=== Text ===
↓↓↓
Tuesday, July 12, 2011

Tabubilgirl has the flu, so she is fulminating. Because it beats sniffling.

I have, previously, expounded upon on the subject (or piffle) of contemporary archi-speak.
            Having been out of the professional loop for the past year and a half, I've been rather under-exposed to the vernacular. I try to remain au-courant, but up here in Rural South Australia, people only drop their tenses when they talk, instead of their common sense, and I have unfortunately regained a sense of perspective.
            Stuff like THIS is the sort of reason that I get cheesed off.  Bldgblog's content is exciting and moody and thought-provoking and the more-philosophical-than-thou "WE-invented-the-wheel" (or rather "WE generated a primary conceptualization of the multi-modular implementation of a demi-discoid meta-form") presentation gives me the terminal twitches.
↑↑↑
=== Extracted entries ===
↓↓↓
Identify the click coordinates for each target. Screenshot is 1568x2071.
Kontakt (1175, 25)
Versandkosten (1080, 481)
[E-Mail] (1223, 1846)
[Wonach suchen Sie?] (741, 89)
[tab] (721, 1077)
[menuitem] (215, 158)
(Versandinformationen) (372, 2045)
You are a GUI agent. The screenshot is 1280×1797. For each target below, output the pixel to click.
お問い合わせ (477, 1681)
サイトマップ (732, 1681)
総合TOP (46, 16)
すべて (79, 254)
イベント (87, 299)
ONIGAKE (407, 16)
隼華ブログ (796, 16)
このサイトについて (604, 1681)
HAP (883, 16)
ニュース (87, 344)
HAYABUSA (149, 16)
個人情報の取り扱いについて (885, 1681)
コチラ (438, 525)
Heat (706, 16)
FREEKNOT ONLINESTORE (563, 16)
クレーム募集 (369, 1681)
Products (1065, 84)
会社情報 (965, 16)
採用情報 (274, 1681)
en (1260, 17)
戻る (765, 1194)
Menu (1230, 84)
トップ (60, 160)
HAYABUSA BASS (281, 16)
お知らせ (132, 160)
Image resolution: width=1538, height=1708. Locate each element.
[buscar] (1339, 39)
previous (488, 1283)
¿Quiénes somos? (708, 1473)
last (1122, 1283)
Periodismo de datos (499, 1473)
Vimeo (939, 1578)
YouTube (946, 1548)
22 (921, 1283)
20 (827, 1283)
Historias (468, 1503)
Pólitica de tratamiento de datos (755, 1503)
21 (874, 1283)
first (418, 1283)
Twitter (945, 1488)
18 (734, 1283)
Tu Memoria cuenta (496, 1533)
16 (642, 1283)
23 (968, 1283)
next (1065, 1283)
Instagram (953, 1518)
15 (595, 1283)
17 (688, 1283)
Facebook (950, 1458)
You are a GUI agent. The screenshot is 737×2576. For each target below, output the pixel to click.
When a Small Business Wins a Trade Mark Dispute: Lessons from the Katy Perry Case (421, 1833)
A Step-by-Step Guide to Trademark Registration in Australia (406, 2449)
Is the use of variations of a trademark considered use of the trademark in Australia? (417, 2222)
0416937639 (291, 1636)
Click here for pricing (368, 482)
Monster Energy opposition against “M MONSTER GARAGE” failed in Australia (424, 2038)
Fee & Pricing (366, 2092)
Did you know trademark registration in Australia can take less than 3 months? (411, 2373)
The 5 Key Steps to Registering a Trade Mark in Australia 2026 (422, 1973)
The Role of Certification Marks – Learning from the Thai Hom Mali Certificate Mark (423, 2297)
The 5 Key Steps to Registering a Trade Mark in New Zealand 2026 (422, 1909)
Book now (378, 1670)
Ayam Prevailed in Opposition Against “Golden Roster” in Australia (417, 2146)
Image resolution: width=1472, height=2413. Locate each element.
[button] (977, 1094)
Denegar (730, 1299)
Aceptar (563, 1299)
↑↑↑
=== Exercise goal ===
Can you extract the passage of the blog post on architecture jargon that begins with "Tabubilgirl has the" and ends after "the terminal twitches.", copying it word for word?

=== Exercise result ===
Tabubilgirl has the flu, so she is fulminating. Because it beats sniffling.

I have, previously, expounded upon on the subject (or piffle) of contemporary archi-speak.
            Having been out of the professional loop for the past year and a half, I've been rather under-exposed to the vernacular. I try to remain au-courant, but up here in Rural South Australia, people only drop their tenses when they talk, instead of their common sense, and I have unfortunately regained a sense of perspective.
            Stuff like THIS is the sort of reason that I get cheesed off.  Bldgblog's content is exciting and moody and thought-provoking and the more-philosophical-than-thou "WE-invented-the-wheel" (or rather "WE generated a primary conceptualization of the multi-modular implementation of a demi-discoid meta-form") presentation gives me the terminal twitches.